* [Problem to work on] From the merge sort thread below, pull out the stretch from "Binary Merge Sort" through "are logN combination.", copying it word for word.

Binary Merge Sort (16ms) beats 83.72% java submissions


  • 0
    A

    if your java code just merge the ListNode one by one without priority queue, you may easily get TLE .
    why ? Because I tried it many times (cry) and its complexity is O(n^3).So I have to use the binary merge and it is O(logN * n^2) ---- every merge is O(n^2) and there are logN combination.

    public class Solution {
    
        public ListNode mergeKLists(ListNode[] lists) {
            
        	ListNode result = null;
        	if(lists == null || lists.length < 1)return result;
        	if(lists.length == 1)return lists[0];
        	
        	result = binaryMerge(lists, 0, lists.length-1);
        	return result;
        }
        
       //simple binary merge
        public ListNode binaryMerge(ListNode[] lists, int left, int right){
        	
        	if(lists == null || lists.length <= 0)return null;
        	if(lists.length == 1)return lists[0];
        	if(left == right)return lists[left];
        	
        	if(right - left == 1){
        		return mergeTwoLists(lists[left], lists[right]);
        	}else{
        		int mid = (right + left) / 2;
        		ListNode leftNode = null;
        		ListNode rightNode = null;
        		if(left <= mid)leftNode = binaryMerge(lists, left, mid);
                if(right >= mid+1)rightNode = binaryMerge(lists, mid+1, right);
        		return mergeTwoLists(leftNode, rightNode);
        	}
        }
        
       //merge two list
        public ListNode mergeTwoLists(ListNode list1, ListNode list2){
        	
        	if(list1 == null && list2 == null)return null;
        	if(list1 == null && list2 != null)return list2;
        	if(list1 != null && list2 == null)return list1;
        	
        	ListNode head = null;
        	ListNode resTemp = head;
        	ListNode l1Temp = list1;
        	ListNode l2Temp = list2;
        	
        	while(l1Temp != null && l2Temp != null){
        		
        		if(l1Temp.val >= l2Temp.val){
        			if(resTemp == null){
        				resTemp = l2Temp;
        				head = resTemp;
        				l2Temp = l2Temp.next;
        			}else{
        				resTemp.next = l2Temp;
        				resTemp = l2Temp;
        				l2Temp = l2Temp.next;		
        			}
        		}else{
        			if(resTemp == null){
        				resTemp = l1Temp;
        				head = resTemp;
        				l1Temp = l1Temp.next;
        			}else{
        				resTemp.next = l1Temp;
        				resTemp = l1Temp;
        				l1Temp = l1Temp.next;
        			}
        		}
        	}
        	
        	while(l1Temp != null){
        		resTemp.next = l1Temp;
        		resTemp = l1Temp;
        		l1Temp = l1Temp.next;
        	}
        	
        	while(l2Temp != null){
        		resTemp.next = l2Temp;
        		resTemp = l2Temp;
        		l2Temp = l2Temp.next;
        	}
        	return head;
        }
    }
    

  • 0
    X

    Same idea, but beats 99% java submissions. May be my mergeTwoLists more efficient.

* [Data records]
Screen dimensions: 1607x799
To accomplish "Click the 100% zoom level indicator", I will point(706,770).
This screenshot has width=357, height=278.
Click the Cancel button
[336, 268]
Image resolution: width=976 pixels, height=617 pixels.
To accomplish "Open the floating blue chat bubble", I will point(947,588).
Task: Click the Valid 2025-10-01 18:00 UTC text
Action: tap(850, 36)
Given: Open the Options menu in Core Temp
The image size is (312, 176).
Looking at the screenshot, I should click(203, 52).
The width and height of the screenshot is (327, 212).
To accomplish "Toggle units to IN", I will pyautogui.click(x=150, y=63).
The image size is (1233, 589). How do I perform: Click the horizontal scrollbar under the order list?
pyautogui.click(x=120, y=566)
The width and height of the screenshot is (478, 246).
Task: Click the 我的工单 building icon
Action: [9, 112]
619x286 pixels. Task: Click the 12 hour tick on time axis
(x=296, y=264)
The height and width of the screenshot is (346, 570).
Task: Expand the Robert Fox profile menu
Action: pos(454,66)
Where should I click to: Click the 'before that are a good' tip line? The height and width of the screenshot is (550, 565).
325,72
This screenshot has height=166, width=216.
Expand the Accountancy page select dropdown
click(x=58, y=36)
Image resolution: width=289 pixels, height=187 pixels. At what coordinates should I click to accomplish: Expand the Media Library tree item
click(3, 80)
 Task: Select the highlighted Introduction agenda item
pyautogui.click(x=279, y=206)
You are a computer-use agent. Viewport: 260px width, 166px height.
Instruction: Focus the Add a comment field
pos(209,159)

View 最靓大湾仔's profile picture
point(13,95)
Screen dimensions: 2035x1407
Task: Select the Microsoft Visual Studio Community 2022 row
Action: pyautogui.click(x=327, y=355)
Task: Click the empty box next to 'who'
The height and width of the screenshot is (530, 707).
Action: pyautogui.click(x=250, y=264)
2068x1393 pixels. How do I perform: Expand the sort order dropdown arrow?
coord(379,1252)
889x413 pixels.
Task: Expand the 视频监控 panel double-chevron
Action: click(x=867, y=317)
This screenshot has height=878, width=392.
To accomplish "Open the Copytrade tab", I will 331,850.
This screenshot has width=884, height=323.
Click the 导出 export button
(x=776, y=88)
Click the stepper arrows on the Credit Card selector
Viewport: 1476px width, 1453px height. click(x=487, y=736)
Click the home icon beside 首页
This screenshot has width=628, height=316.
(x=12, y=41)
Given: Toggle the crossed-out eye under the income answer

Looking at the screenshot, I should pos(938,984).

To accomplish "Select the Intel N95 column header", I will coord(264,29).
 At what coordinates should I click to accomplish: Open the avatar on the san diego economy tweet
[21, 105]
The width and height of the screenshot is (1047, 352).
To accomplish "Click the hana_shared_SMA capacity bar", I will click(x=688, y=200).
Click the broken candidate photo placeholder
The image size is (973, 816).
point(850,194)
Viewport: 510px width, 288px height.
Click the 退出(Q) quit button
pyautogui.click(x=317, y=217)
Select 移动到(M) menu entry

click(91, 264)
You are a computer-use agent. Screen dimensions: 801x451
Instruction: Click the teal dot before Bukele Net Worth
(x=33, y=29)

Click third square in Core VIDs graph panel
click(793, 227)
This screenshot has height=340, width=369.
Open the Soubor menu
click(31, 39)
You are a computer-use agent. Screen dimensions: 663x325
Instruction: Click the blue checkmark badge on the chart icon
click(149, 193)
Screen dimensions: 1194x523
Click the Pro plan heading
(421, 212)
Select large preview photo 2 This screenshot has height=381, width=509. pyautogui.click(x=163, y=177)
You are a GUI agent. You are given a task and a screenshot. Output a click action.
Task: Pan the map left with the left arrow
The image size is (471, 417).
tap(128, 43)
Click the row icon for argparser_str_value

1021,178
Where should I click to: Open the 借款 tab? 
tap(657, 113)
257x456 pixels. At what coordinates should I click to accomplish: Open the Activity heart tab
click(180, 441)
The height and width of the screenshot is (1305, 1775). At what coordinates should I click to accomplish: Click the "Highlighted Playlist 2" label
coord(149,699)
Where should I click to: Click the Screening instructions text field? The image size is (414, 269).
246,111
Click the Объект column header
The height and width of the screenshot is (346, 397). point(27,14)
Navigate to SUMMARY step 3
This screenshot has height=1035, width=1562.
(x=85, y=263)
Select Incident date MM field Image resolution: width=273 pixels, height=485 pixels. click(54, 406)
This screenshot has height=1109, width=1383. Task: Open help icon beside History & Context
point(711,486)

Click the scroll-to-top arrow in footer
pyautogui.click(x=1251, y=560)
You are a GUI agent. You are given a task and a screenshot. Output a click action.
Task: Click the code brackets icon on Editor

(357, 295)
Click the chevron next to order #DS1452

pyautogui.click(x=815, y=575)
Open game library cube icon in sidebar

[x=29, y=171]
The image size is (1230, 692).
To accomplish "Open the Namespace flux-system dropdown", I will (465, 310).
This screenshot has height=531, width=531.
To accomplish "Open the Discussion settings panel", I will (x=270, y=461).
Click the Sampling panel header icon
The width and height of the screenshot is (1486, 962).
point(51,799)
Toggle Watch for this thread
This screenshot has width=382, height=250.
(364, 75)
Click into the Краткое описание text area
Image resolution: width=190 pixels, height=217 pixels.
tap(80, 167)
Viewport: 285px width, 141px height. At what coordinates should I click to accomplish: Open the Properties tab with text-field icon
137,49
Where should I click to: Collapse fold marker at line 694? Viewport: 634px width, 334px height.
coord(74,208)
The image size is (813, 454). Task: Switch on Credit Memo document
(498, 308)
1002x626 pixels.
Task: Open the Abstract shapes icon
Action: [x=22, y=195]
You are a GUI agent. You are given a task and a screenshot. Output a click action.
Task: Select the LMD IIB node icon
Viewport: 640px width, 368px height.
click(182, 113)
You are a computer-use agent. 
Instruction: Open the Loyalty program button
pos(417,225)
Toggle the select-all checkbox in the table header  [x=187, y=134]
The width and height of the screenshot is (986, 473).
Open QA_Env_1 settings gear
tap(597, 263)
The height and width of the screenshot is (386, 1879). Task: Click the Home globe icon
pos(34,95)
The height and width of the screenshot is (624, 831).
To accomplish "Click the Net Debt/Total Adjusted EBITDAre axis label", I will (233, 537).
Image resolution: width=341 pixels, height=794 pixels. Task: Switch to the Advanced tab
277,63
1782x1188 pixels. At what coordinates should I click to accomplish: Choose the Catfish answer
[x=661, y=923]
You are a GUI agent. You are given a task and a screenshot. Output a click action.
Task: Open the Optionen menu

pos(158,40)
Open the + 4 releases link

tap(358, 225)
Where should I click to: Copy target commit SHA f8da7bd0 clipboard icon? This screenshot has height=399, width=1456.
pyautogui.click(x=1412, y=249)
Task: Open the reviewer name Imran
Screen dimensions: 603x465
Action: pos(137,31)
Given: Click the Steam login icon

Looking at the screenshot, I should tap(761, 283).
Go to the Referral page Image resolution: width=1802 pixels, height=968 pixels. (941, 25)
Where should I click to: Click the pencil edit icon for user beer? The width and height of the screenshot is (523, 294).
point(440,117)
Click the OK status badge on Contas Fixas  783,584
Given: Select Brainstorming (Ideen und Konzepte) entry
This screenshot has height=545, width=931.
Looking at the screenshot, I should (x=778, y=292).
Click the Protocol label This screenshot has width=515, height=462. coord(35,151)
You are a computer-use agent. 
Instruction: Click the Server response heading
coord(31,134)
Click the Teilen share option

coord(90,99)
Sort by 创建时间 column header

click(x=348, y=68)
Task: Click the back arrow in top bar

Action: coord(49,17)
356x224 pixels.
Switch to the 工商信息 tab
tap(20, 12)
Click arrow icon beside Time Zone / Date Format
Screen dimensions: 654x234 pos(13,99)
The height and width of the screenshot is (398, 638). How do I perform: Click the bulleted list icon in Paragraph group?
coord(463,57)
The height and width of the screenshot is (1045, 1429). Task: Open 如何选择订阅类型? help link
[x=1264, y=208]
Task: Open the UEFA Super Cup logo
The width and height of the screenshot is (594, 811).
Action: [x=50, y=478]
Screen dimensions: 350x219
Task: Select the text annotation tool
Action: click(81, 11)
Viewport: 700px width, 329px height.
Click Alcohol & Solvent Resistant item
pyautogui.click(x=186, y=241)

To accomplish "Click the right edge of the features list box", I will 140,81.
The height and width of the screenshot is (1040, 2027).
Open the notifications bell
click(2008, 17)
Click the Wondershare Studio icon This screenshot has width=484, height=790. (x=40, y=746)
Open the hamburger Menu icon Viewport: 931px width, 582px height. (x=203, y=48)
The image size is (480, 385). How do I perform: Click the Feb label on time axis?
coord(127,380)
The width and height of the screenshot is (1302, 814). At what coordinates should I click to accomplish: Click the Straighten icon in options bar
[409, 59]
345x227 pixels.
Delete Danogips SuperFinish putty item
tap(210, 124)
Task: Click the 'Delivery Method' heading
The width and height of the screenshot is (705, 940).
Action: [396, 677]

* [Result of the exercise]
Binary Merge Sort (16ms) beats 83.72% java submissions


  • 0
    A

    if your java code just merge the ListNode one by one without priority queue, you may easily get TLE .
    why ? Because I tried it many times (cry) and its complexity is O(n^3).So I have to use the binary merge and it is O(logN * n^2) ---- every merge is O(n^2) and there are logN combination.